- Interactive map of Boma National Park
- Coordinates: 6°29′N 33°55′E﻿ / ﻿6.49°N 33.91°E
- Area: 22,800 km^{2} (8,800 sq mi)
- Established: 1977

UNESCO World Heritage Site
- Official name: Boma–Badingilo Migratory Landscape
- Criteria: Natural: vii, ix, x
- Reference: 1808
- Inscription: 2026 (48th Session)
- Endangered: 2026–present
- Area: 11,236,800 ha

= Boma National Park =

National park in South Sudan

Boma National Park is a protected area in eastern South Sudan near the Ethiopian border. It was established in 1977 and covers 22800 km2 of grasslands and floodplains.

The park is in the Somali-Maasai and Sudano-Guinean biomes. The southern part of the park has extensive short grasslands and acacia bush. Woodland, mostly of Combretum and Ficus tree species, is in the eastern part. The western part is open grassland. Wetlands can be found, and though most are seasonal there are some permanent waterholes. The largest is the Juom Swamp in the north.

In August 2022, African Parks signed a 10-year renewable agreement with the government of South Sudan to restore Boma and Bandingilo National Parks and realise their potential as premier wildlife destinations. In July 2026, UNESCO designated the Boma–Badingilo Migratory Landscape, which consists of the two parks, as a World Heritage Site and listed it as endangered.

==Wildlife==
The world's largest annual animal migration, the Great Nile Migration Landscape, takes place when multiple species of antelope, including Bohor reedbuck, tiang, and white-eared kob, move between South Sudan's Bandingilo National Park and Boma National Park, into Gambella National Park in Ethiopia.

The park is an important refuge for white-eared kob, tiang, and Mongalla gazelle. Other large mammals are buffalo, elephant, African leopard, Nubian giraffe, oryx, Lelwel hartebeest, Northeast African cheetah, common eland, maneless zebra, waterbuck, Grant's gazelle, lesser kudu, bongo, giant eland, and Nile lechwe.
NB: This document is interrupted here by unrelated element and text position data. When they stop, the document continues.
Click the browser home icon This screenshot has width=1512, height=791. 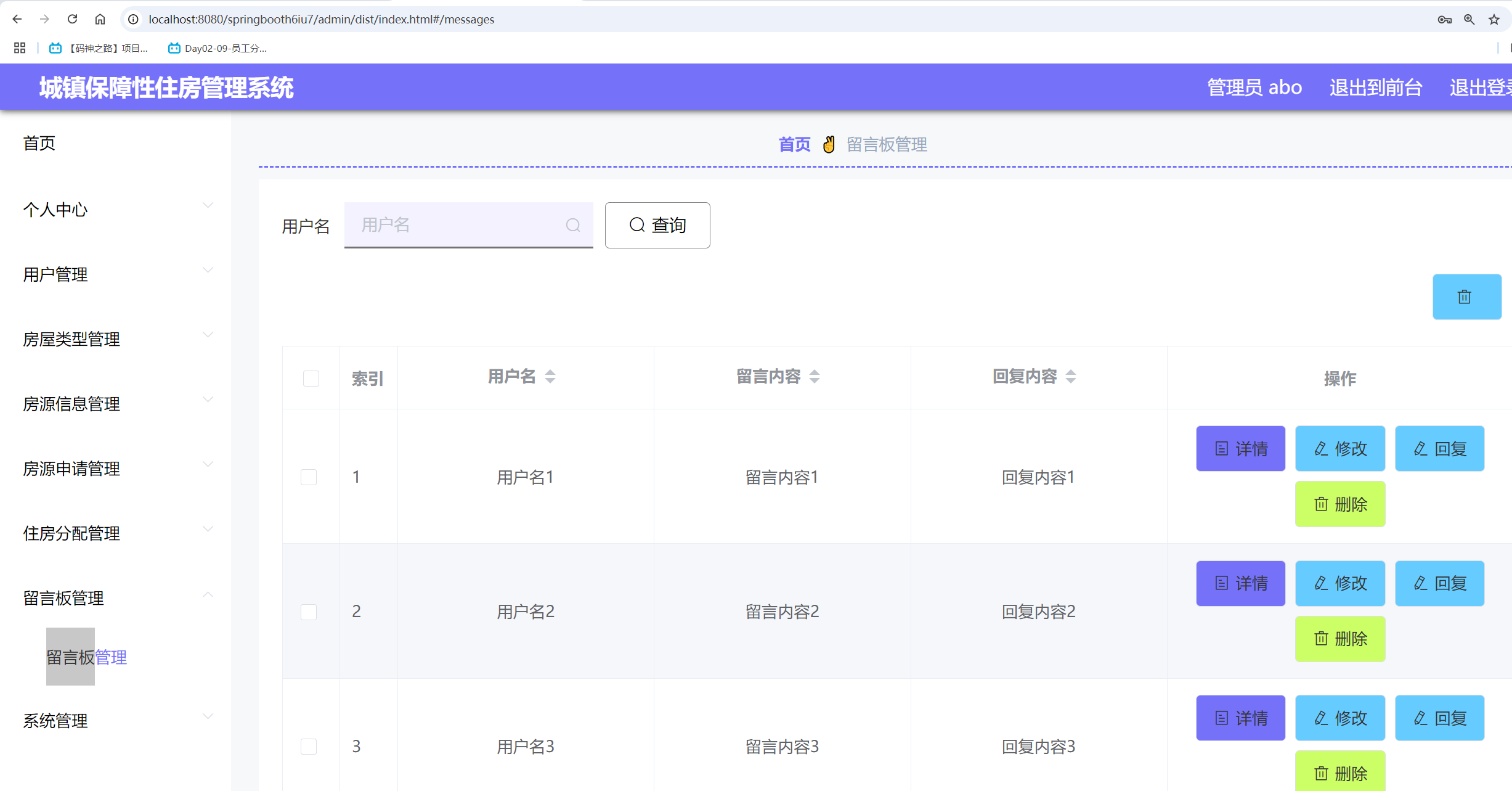pyautogui.click(x=100, y=18)
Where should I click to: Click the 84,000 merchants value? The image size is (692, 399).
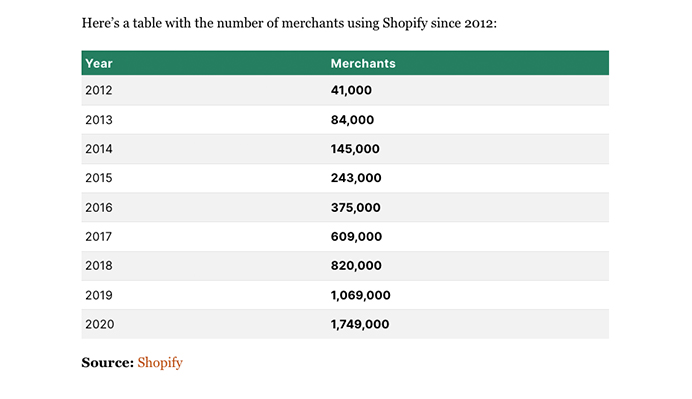click(352, 120)
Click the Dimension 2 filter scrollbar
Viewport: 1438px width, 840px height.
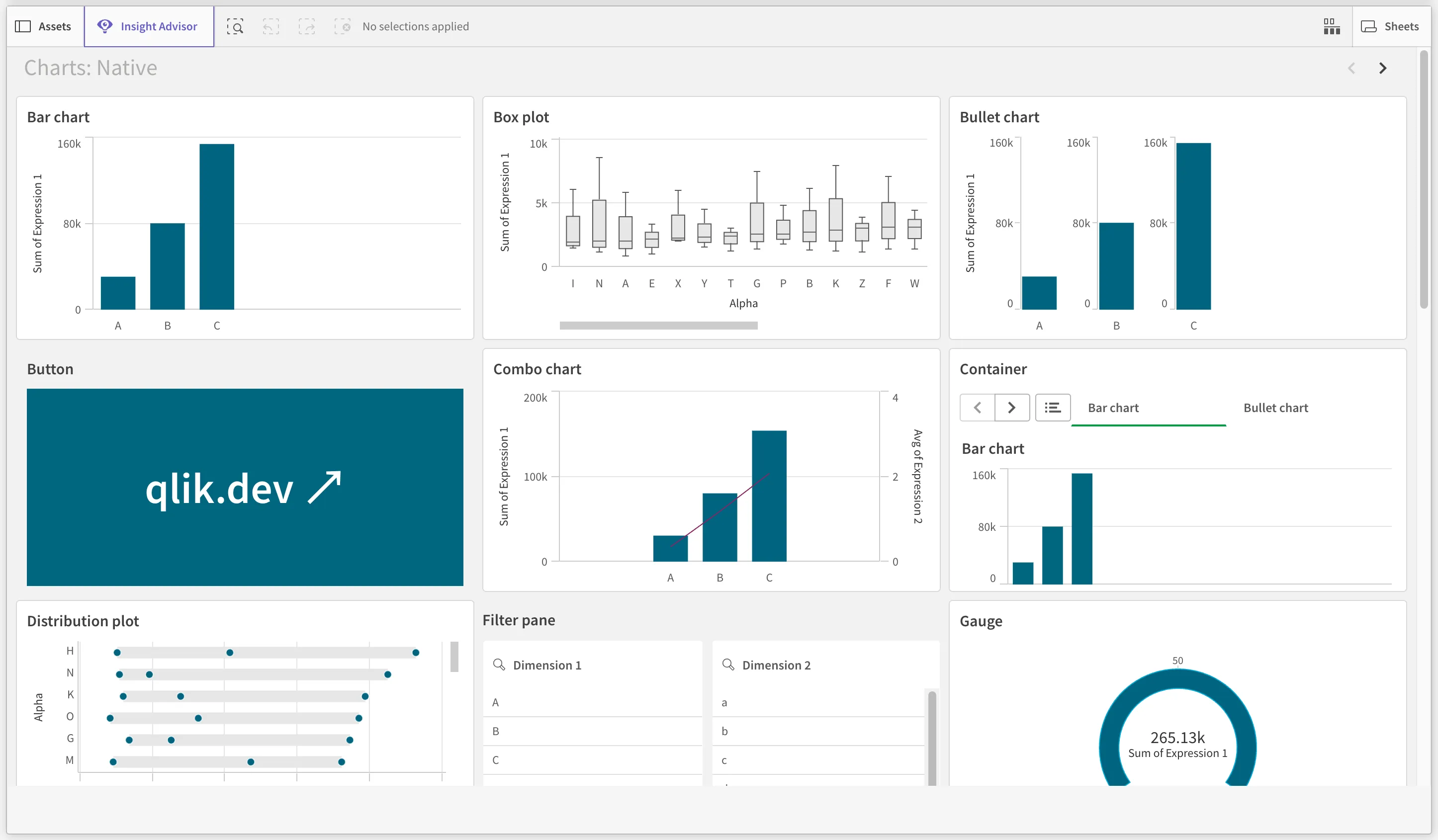coord(932,736)
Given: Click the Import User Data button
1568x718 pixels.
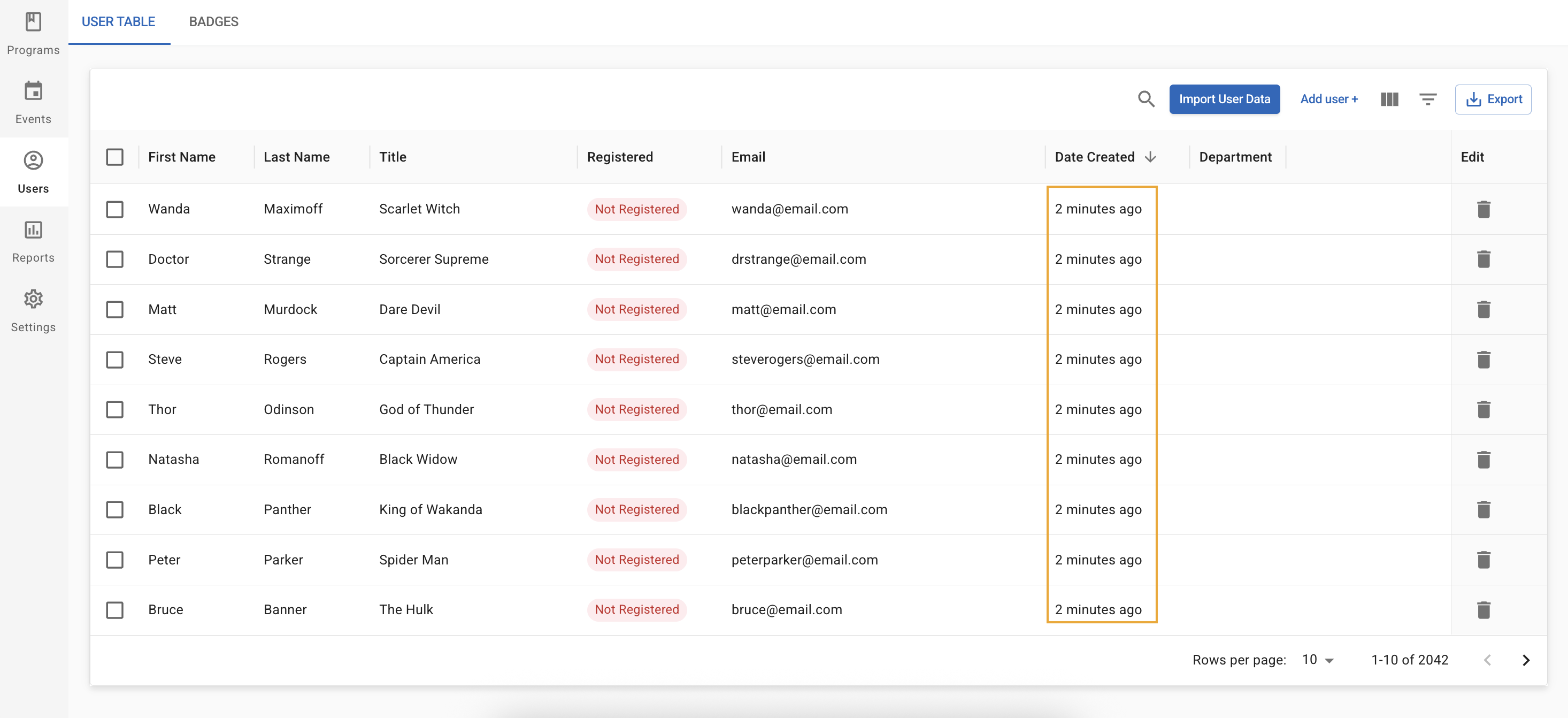Looking at the screenshot, I should 1224,100.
It is also an important bird area; avifauna includes Ruppell's vulture and the black-chested snake eagle. The neighboring Gambella National Park in Ethiopia protects similar species.
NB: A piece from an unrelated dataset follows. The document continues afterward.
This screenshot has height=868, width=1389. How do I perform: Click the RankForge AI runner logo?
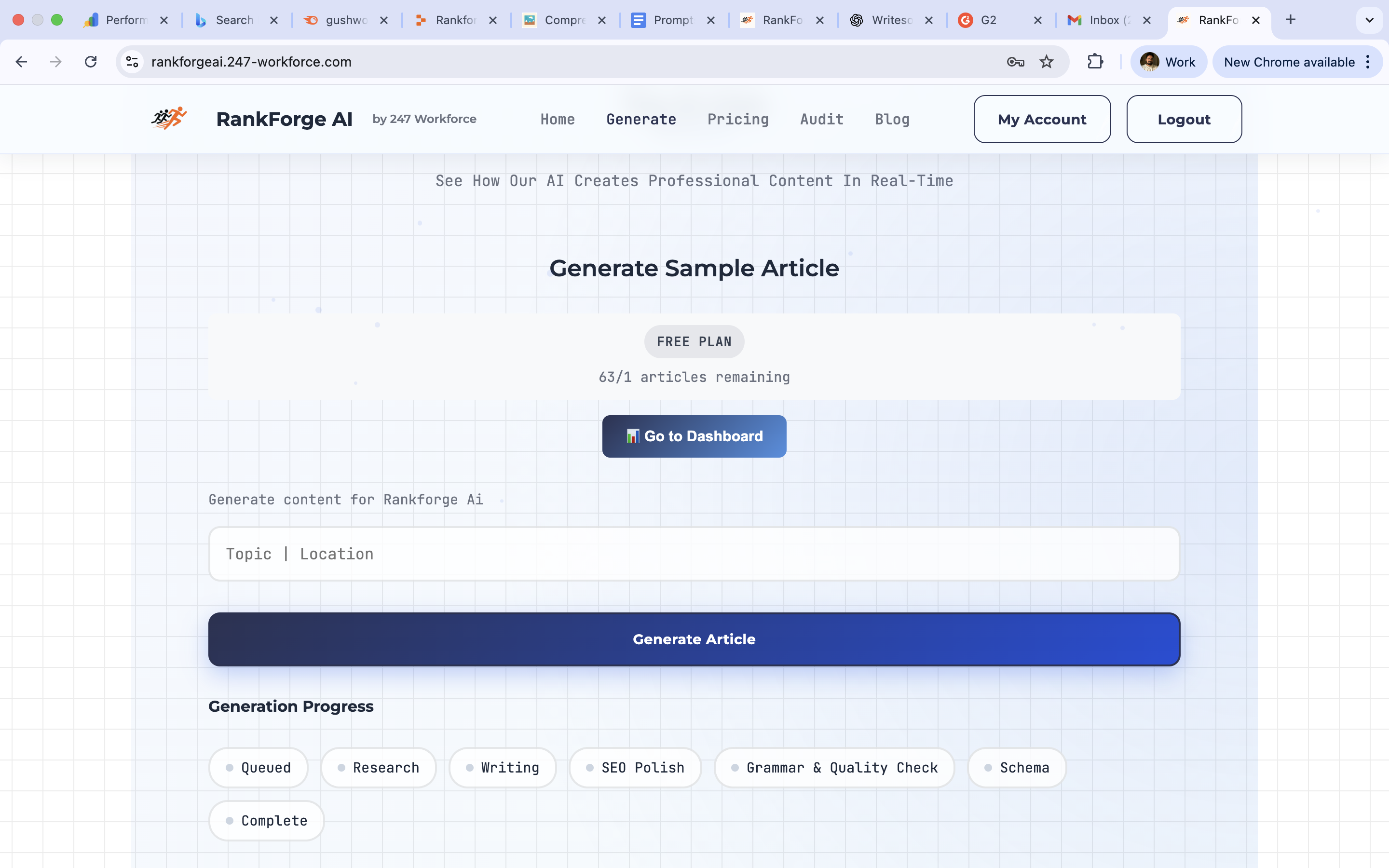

Since 2005, the protected area is considered a lion conservation unit together with Gambella National Park.

===White-eared kob===

The most prominent species of the Boma National Park is the white-eared kob (Kobus kob leucotis) antelope. A UNEP study reports that the white-eared kob is found mostly to the east of Nile River in South Sudan within the clay plains and wetlands; though occurring in substantial numbers in Boma National Park, it is reported to be found more outside the protected area. Its migration route and population during the summer and monsoon seasons have been recorded. Its migration route over the dry and wet seasons, which is dictated by the variation in rainfall and flooding from year to year, extends over 1600 km; it encompasses different ecoregions in various tribal belts, and exposes the species to hunting threats. In comparison to the wet season count of 680,716 in 1980 (849,365 in dry season), the UNEP survey of 2001 reported only 176,120 during the wet season (although the two studies are not directly comparable).

==Conservation==
The wildlife in this park has provided bush meat, which is not only a dominant food need for many people of South Sudan, but also an avenue of illegal trading supported by wildlife hunting that has caused biodiversity damage. The park accounts for the greatest concentration of wildlife in the country, particularly of mammals.
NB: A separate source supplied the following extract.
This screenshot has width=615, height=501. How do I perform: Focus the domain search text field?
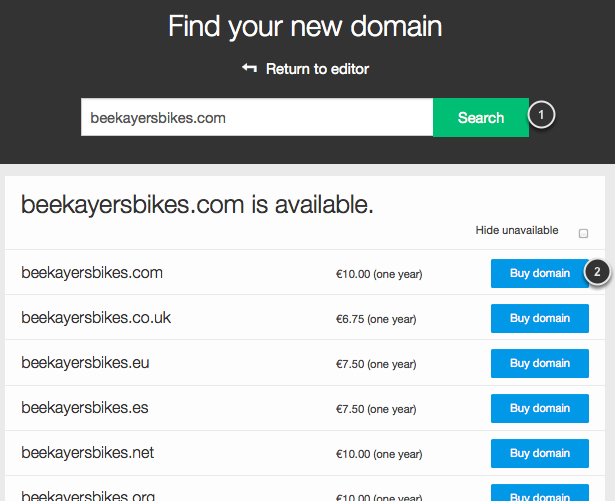256,118
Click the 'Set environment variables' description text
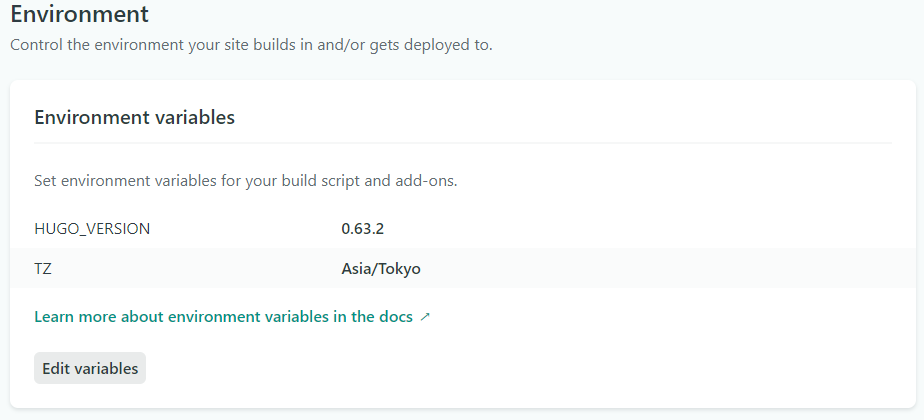Viewport: 924px width, 420px height. (x=245, y=181)
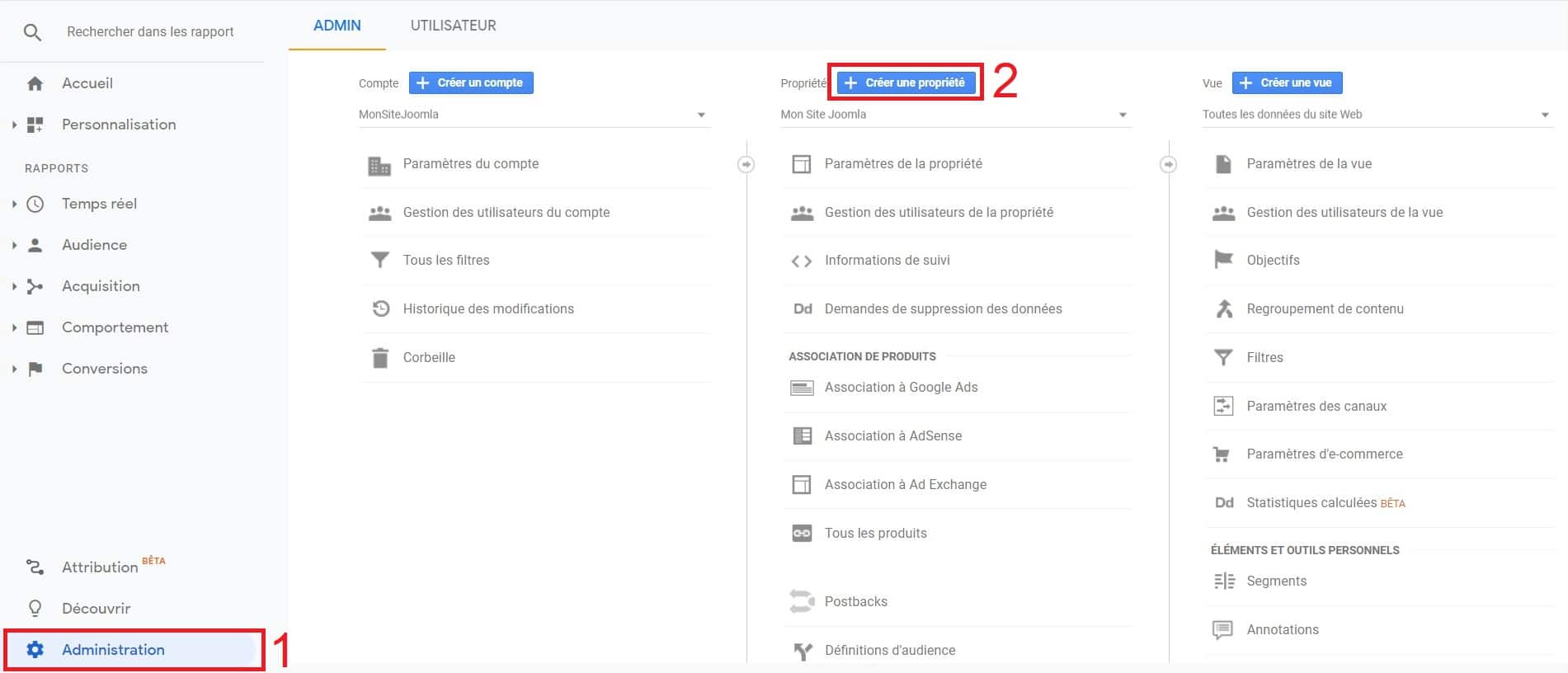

African Geographic reported in 2021 that the decades-long conflicts in the region have caused conservationists to be unable to monitor the effects to animal populations and habitats . Additionally there is minimal infrastructure and limited access to the area. Once African Parks began management, they sent aerial surveys to begin estimating population numbers. Additionally 126 individuals from 12 different species were fitted with GPS tracking collars.